Identity records and attributes are often stored across different systems based on the type of identity, employee, partner, contractor, customer, visitor, and existing workflows. This makes it particularly difficult to keep all associated systems in synchronization and up to date with status changes for employees and extended identities alike. Modern workforce identity management systems integrate with an airport’s employee directory or similar third-party systems, enabling them to easily onboard new employees and adjust access when needed.

How To Improve Identity Management Standards

We recommend that airports implement a single, holistic identity management solution to address the challenges outlined above and future needs as they arise. A strong workforce identity management system offers identity and access management, badging and credentialing, maintenance and auditing tools, usage analytics, and compliance reporting. Implementing solution that offers these features will enable you to access the following benefits:

1. Comply With Regulatory Mandates (And Prove Compliance)
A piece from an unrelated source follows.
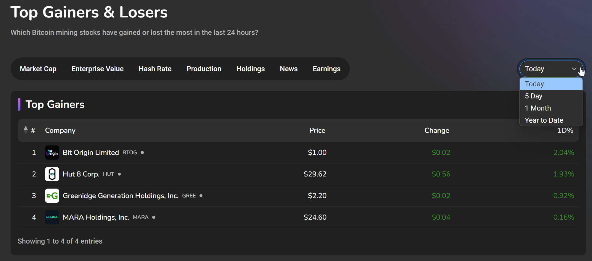
Task: Sort the table by Price column
Action: (317, 130)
Security compliance is one of the primary concerns airports currently face. In order to prove compliance with regulations such as those mandated by the TSA, airports must adhere to stringent auditing processes and produce reports that can attest to their adherence. Carrying out these audits and producing the correct reports is a cumbersome process when undertaken manually, and the use of paper documentation leaves a lot of room for human error.

Implementing an IDMS solution can dramatically reduce the time taken to complete an audit cycle, minimizing the resources that an airport needs to dedicate to proving compliance and reducing the risk of legal repercussions, such as fines. It also enables airports to generate reports on the status of their physical access security in real-time on demand, ensuring that they’re continuously working with the most up-to-date vulnerability data.

2. Increase Identity Workflow Efficiency With Automation

Identity management software enables airports to manage their identity workflows and process their credentialling data much more efficiently by introducing automation and powerful integrations. Automated workflows, auditing, onboarding, and offboarding ensure more accurate data entry that scales as the organization grows. This helps make each process in the credentialing lifecycle run more smoothly and accurately, mitigating error and improving the experience of customers at the airport by capturing their information more effectively.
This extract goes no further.